* _Excerpted text_

It’s “Mindday,” and here’s what was on my mind late last night and into the wee hours of this morning. (Free-write stream-of-consciousness, stirred by a randomly chosen prompt word):
Pine:
I’m pining, and feeling utterly without hope for consistent happiness in this life, for ever again being that person about whom was asked, “Does Mrs. B____ ever not smile?” Just bereft.
Oh, I know God is with me, He has done wonderful intervening things. We’ve even had private jokes together, He and I, come to think of it. I’m feeling better already, thinking of that.
But I have been feeling so bereft of the hope of smiling inside like that former me again, it just doesn’t seem like it’s ever possibly gonna happen in this life. It seems that my only possible hope for the restored smile-maker heart is in the Resurrection and the Kingdom, where no bullies are allowed. And I’m afraid I’m getting so jaded that even that seems like it might have been somebody’s pipe dream instead of God’s reality.

* _Exercise tasks_
A – Do the following statements agree with the free-write? For each, answer yes or no and quote the words that decide it. (i) The free-write was prompted by a word chosen at random. (ii) The writer says she and God have shared private jokes. (iii) The writer says bullies are allowed in the Kingdom.
B – According to the free-write, when were these thoughts on the writer's mind?
C – Continue the free-write on the prompt word "Pine" from its last sentence.

* _Dataset records_
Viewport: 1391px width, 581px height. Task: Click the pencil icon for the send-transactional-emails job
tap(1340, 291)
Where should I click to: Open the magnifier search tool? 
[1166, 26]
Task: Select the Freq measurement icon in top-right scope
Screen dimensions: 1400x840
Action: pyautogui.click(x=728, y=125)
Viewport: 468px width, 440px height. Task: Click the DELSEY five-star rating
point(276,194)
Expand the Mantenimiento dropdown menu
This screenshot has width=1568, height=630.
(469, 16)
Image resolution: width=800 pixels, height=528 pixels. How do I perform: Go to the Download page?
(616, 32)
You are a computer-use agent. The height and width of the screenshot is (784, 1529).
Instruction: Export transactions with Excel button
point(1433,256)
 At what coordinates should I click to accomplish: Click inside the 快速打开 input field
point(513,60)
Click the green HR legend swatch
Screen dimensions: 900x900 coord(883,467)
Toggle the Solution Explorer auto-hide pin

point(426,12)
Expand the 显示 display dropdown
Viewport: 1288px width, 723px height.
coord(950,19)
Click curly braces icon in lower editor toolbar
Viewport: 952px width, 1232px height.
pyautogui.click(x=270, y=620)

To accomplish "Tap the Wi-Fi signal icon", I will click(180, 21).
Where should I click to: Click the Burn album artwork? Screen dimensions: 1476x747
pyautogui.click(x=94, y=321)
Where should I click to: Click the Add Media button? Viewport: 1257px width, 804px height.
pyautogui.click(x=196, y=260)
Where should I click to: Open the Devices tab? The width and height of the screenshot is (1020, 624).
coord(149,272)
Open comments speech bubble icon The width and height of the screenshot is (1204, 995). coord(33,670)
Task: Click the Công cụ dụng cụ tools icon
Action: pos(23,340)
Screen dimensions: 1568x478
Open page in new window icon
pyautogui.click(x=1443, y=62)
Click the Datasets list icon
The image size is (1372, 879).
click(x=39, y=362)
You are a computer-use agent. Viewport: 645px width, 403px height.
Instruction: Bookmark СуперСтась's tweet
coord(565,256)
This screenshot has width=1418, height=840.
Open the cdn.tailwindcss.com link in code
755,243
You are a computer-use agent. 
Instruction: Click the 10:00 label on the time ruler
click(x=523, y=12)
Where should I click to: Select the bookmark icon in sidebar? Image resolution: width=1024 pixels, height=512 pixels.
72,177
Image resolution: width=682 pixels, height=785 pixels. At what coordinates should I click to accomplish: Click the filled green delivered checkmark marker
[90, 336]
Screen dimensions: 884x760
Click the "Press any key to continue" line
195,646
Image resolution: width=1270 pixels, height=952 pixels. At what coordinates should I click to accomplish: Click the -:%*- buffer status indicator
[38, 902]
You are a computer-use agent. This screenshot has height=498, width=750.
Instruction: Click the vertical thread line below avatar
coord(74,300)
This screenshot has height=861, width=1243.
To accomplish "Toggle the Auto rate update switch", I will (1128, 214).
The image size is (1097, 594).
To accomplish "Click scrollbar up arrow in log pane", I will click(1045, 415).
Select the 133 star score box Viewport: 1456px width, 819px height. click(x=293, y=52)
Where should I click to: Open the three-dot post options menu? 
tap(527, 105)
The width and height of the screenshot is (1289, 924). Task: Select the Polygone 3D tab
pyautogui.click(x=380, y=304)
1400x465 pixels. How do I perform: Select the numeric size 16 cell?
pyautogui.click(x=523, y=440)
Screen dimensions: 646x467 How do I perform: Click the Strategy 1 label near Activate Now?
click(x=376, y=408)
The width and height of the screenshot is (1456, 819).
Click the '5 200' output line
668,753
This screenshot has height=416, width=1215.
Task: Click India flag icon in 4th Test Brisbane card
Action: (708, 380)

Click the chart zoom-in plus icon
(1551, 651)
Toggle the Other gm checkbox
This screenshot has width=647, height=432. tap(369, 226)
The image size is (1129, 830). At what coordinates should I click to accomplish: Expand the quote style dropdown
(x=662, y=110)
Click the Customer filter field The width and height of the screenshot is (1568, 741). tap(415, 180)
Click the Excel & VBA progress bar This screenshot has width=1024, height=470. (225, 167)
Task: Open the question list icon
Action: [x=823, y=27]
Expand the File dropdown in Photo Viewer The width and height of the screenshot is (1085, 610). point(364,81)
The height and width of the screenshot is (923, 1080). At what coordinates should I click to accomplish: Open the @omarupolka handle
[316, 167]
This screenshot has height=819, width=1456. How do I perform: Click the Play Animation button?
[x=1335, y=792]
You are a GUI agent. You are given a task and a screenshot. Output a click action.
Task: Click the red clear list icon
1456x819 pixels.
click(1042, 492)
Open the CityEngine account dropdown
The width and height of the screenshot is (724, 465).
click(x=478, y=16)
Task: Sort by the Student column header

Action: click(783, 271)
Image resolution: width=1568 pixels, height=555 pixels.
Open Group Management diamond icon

* _Answers provided_
A –
(i) Yes: "stirred by a randomly chosen prompt word"
(ii) Yes: "We’ve even had private jokes together, He and I"
(iii) No: "where no bullies are allowed"

B – Late last night and into the wee hours of this morning.

C –
So I’m pining. But, still obsessively hanging onto that dangling, fraying strand of hope, I flail around inwardly, thinking where can I get a word of hope that’s biblical? I open my iPad [I know, unlikely place, but God leads in mysterious ways sometimes], and tap the Kindle icon, thinking I still have my book about narcissitic abuse and covert aggression up in that app, and I glance where my eye falls, and lo, it’s not that book at all, but LLBarkat’s God in the Yard, in the early part talking about play as a means of soul restoration, conjecturing that even Wisdom itself/herself, like a child, played alongside God as He produced His flamboyant Creation–in Proverbs 8. (To see what Barkat is referring to, click on the link for these two references, and for the second, hover over the footnote: Proverbs 8:30 KJV, Proverbs 8:30 NIV).
I’m stopped. I consider the concept. It plays at the edges of my heart. Really. I read a little bit more, and see nine areas of play enumerated, and the first is linguistic: words, sound, and signs. I think, play with words, well, how would that be? I see freewriting mentioned, and think oh, why not, and randomly move Kindle pages and point down a finger and see where it lands, and it lands on “pines,” meaning the trees, because the nearest word other than “and” is “maples.”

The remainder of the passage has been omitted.